---- SOURCE INFORMATION
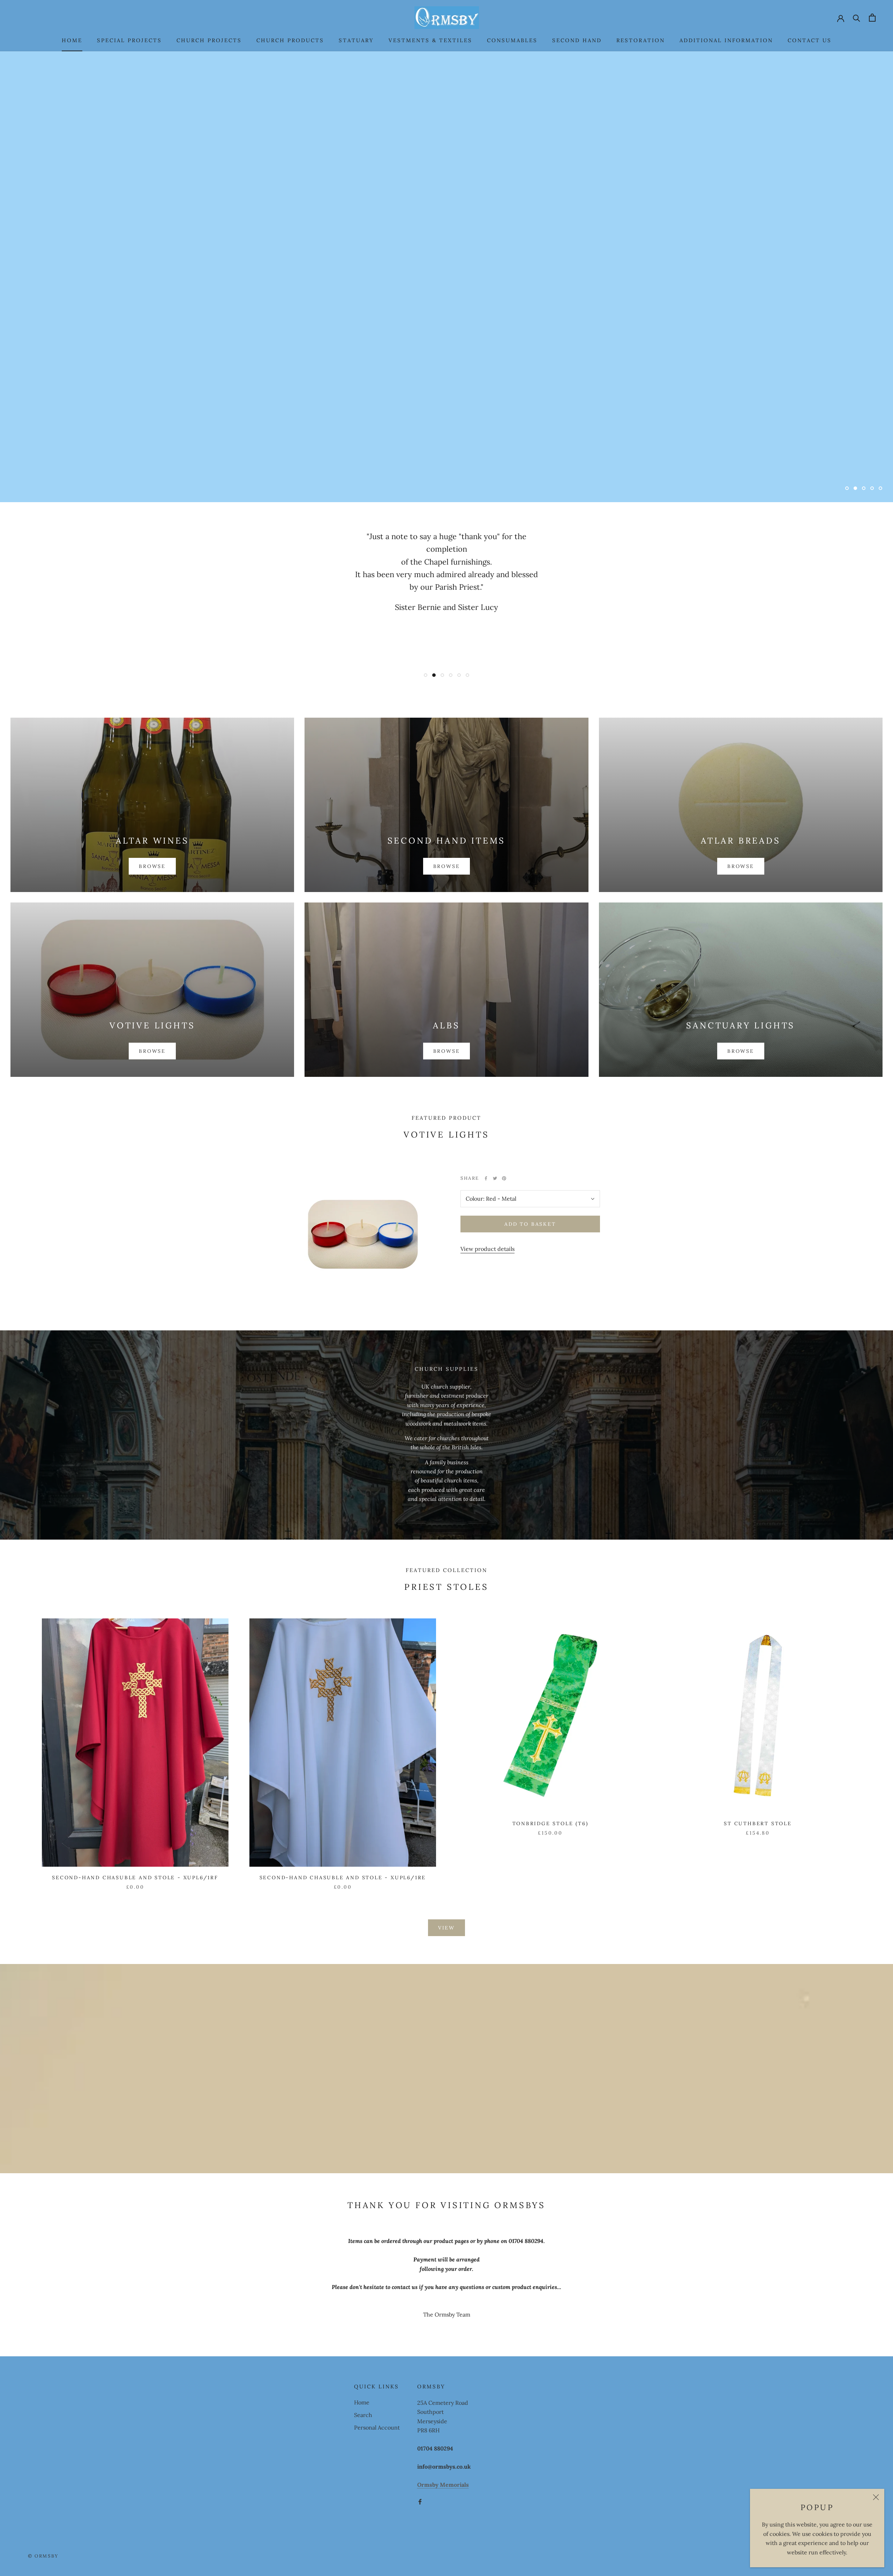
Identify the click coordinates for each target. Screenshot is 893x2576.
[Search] (856, 17)
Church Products (290, 40)
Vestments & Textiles (430, 40)
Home (72, 40)
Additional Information (726, 40)
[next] (871, 1747)
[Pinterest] (504, 1178)
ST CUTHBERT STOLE (758, 1823)
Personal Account (377, 2427)
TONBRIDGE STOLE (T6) (550, 1823)
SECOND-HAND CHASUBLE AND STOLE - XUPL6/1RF (135, 1877)
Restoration (640, 40)
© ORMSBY (43, 2556)
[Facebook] (486, 1178)
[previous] (22, 1747)
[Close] (876, 2497)
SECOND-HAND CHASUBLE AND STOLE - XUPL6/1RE (343, 1877)
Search (363, 2414)
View (446, 1928)
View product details (487, 1248)
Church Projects (209, 40)
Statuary (356, 40)
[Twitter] (495, 1178)
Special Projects (129, 40)
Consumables (512, 40)
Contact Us (810, 40)
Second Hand (577, 40)
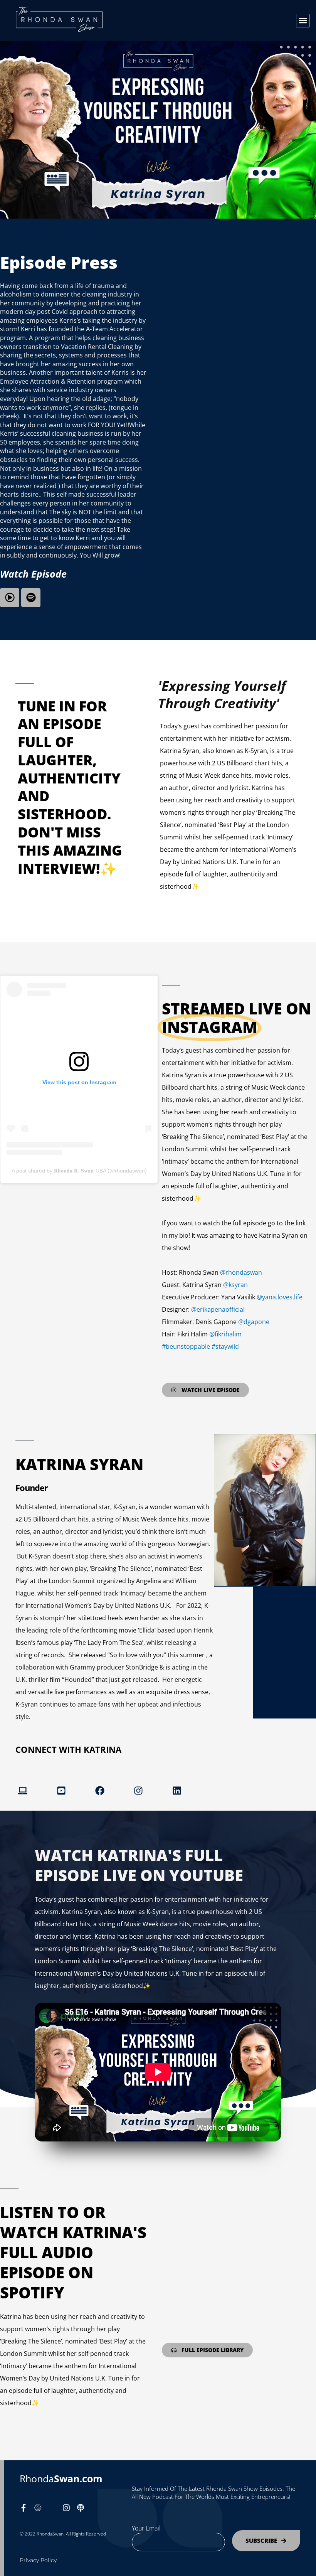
--------
* [TASK INSTRUCTIONS]:
Starting at the line that holds "Search (363, 2414)", copy each line exactly through the end of the listing, both ends included. Leave the pictures out.

* [ANSWER TO THIS PROBLEM]:
Search (363, 2414)
View (446, 1928)
View product details (487, 1248)
Church Projects (209, 40)
Statuary (356, 40)
[Twitter] (495, 1178)
Special Projects (129, 40)
Consumables (512, 40)
Contact Us (810, 40)
Second Hand (577, 40)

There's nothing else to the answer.